INPUT DATA |
=====

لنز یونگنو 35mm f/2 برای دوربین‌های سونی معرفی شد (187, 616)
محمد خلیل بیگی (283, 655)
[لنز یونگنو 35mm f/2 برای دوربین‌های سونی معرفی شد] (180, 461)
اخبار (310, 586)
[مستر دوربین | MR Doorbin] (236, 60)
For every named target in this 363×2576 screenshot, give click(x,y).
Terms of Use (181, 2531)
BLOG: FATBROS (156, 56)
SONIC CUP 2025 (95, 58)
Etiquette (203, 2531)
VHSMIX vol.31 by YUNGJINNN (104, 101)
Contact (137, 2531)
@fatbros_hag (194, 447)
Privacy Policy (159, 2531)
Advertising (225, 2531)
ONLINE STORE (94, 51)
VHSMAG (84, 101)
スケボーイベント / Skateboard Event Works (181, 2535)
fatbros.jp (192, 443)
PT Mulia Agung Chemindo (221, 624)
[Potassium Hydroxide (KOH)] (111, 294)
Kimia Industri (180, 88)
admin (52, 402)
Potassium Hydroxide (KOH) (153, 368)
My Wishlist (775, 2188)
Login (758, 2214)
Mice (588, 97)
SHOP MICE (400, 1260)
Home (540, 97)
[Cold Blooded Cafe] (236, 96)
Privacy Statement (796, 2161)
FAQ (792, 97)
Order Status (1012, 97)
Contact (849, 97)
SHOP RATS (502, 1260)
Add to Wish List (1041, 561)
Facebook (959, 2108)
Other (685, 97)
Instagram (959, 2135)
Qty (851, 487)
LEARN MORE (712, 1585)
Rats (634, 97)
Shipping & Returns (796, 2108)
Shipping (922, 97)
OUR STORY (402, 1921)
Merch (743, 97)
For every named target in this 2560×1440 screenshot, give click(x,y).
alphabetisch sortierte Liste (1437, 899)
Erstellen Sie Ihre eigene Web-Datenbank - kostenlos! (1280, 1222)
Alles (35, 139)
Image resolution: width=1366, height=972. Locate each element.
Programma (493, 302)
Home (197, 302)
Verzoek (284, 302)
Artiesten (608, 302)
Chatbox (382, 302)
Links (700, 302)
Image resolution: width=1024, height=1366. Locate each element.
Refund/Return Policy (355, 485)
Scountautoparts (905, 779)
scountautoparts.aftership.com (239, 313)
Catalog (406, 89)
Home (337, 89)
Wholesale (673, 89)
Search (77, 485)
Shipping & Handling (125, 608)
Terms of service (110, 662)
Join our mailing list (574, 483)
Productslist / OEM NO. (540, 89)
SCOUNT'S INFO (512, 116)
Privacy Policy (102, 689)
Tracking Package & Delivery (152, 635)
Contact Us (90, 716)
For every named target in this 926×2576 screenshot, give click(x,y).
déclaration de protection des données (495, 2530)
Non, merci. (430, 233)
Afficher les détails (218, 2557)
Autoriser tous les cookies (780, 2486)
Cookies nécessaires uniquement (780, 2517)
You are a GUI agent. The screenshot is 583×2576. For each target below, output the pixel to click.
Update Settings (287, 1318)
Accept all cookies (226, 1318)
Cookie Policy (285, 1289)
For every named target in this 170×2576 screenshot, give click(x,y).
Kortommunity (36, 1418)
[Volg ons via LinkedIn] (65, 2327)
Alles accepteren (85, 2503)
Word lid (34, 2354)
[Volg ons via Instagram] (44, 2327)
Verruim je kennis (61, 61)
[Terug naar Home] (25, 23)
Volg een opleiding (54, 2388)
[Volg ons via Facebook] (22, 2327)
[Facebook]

=====

EXERCISE DESCRIPTION | When a line in the records above holds "every", that line is to be reported.

ANSWER TO THIS EXERCISE |
For every named target in this 363×2576 screenshot, give click(x,y).
For every named target in this 2560×1440 screenshot, give click(x,y).
For every named target in this 926×2576 screenshot, give click(x,y).
For every named target in this 170×2576 screenshot, give click(x,y).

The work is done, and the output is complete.